Eastman passed away on Oct. 6 at his home in Hotchkiss, Co.
Eastman, who was born in Burlingame, set a world record in the 400 yard run at the old Angell Field at Stanford University on March 26, 1932. Eastman ran the oval in 46.4, knocking a full second off the existing world record. He also eclipsed the world record of 47.0 for 400 meters, his mark converting to 46.27 seconds over the metric distance.
Eastman was coached by the legendary Dink Templeton, who directed the Stanford track & field program for 19 years, winning three NCAA titles. On Eastman's record breaking run 70 years ago, Templeton told Eastman to "burn the early part (of the race) and then try to finish with what you have left. Keep running even if you have to crawl home on your hands and knees, but don't let up."
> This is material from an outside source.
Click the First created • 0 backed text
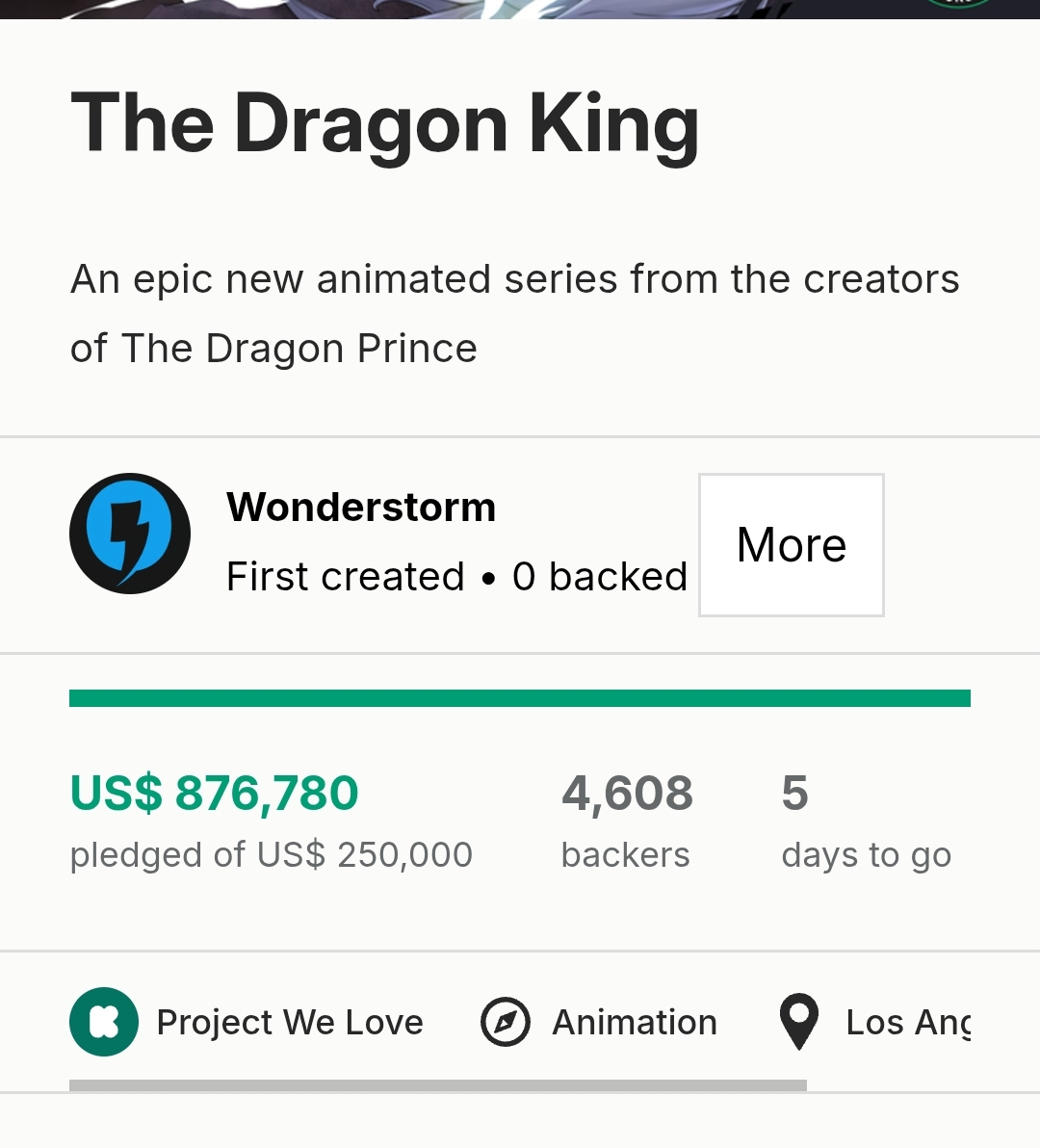This screenshot has width=1040, height=1148. click(x=456, y=577)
Eastman stuck to the plan, passing the 220 pole in 21.3 and then continued through the tape for the new mark.
"I was darn surprised," Eastman told the Oakland Tribune last March. "I just wanted to run. I knew it was fast, but I had no idea."
Two weeks later, again at Angell Field, Eastman added his second world standard, this time in the half mile. Eastman employed a similar strategy to that he had used in the 440. He started fast, passed the quarter mile in 53.5 and finally stopped the watches at 1:51.3, bettering the previous record by three-tenths of a second.
Eastman was called "Blazin' Ben". Eastman would quickly run to the front of the pack and then dare his competitors to catch him.
Eastman set world records outdoors at 400 meters, 440 yards, 500 meters, 600 yards, 800 meters and 880 yards. Eastman won the silver medal in the 400 meters at the 1932 Olympics in Los Angeles. Eastman finished second to fellow American Bill Carr. Carr broke Eastman's world record at the Olympics with a time of 46.2.
A former part-time track coach at Santa Clara University, he worked in San Francisco and New York with companies that sold industrial supply equipment. He also worked for a diesel engine company in Oakland, New York and Seattle. Since 1959, he owned and operated a fruit orchard in western Colorado.
Eastman attended Stanford University, where he earned a bachelor's degree in Economics in 1933 and a Master's degree in Business Administration in 1935.
Eastman is survived by three sons, seven grandchildren and four great-grandchildren.